The existence of unregistered private nursing homes in Delhi, estimated to be at least 30%, highlights the depth of the deterioration in the healthcare system. This reinforces the recent observations made by the Delhi High Court, which stated that the city’s health infrastructure, including the availability of NICU beds, is insufficient.
The report submitted by a committee constituted by the High Court said, “Doubling and tripling is a norm in neonatal units, and this definitely affects the quality of patient care/patient satisfaction.”
The primary reason private nursing homes continue to thrive is that private healthcare in large hospitals is unaffordable for the average person, while government hospitals lack the capacity to meet the demands of Delhi’s residents. The figures speak for themselves. While the daily charges of NICU care in a good private corporate hospital in Delhi are around Rs 50,000-75,000, the smaller nursing homes charge around Rs 10,000-12,000 per day. This makes them a viable option for those with limited funds who desire to give the best to their families.
According to the secretary-general of the National Neonatology Forum (NNF), Dr Surender Singh Bisht, at least 3 lakh children are born every year in Delhi, and 10% of them need NICU care, while 3-5% may require ventilator care. “Those in the middle- and lower middle-class can’t afford such facilities in big hospitals and govt hospitals lack the infrastructure, leaving them with no option but to opt for these nursing homes,” he said.
He added that there are 260 NNF-accredited hospitals across the country including 16 in Delhi which follow stringent international levels of NICU standards.

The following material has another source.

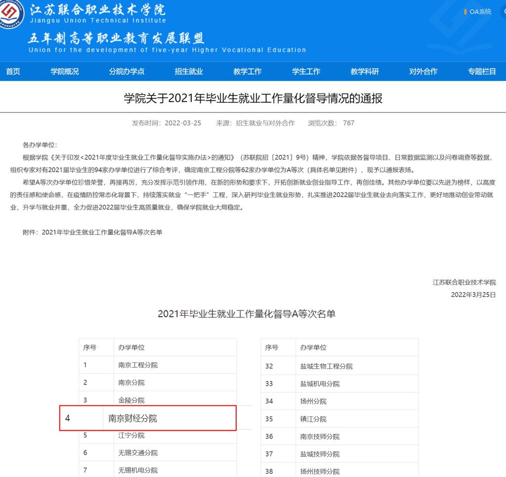Screen dimensions: 506x477
Task: Click the 南京财经分院 highlighted row
Action: click(148, 418)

“Neonatal intensive care, as well as adult intensive care, are both highly resource-intensive specialised care. These are unaffordable in the private for-profit sector for nearly 90% of India’s population. The alternative to this situation is not the presence of inadequately and inappropriately staffed NICUs or ICUs, with units that are inadequate and under-trained staffed. It requires change at multiple levels,” Dr Sumit Ray, medical director and head of critical care medicine at Holy Family Hospital, said.
He added that an increase in the number of accessible and accountable units in govt setups, as well as well-regulated setups in the private sector, is necessary. This ensures that the quality of care is maintained while controlling costs and checking profiteering.
Dr RD Srivastava, head of the department and senior consultant in paediatric medicine and neonatology at Sri Balaji Action Medical Institute, said: “The presence of a mother in the NICU is highly beneficial. Her presence offers emotional support and comfort to the baby, positively impacting the infant’s recovery and well-being.”
Normally, neonatal care is required for premature births, low birth weight, delivery complications, congenital abnormalities, respiratory issues, infections and metabolic disorders such as hypoglycemia, said Dr Bilal Khan, paediatrician at Narayana Super Speciality Hospital.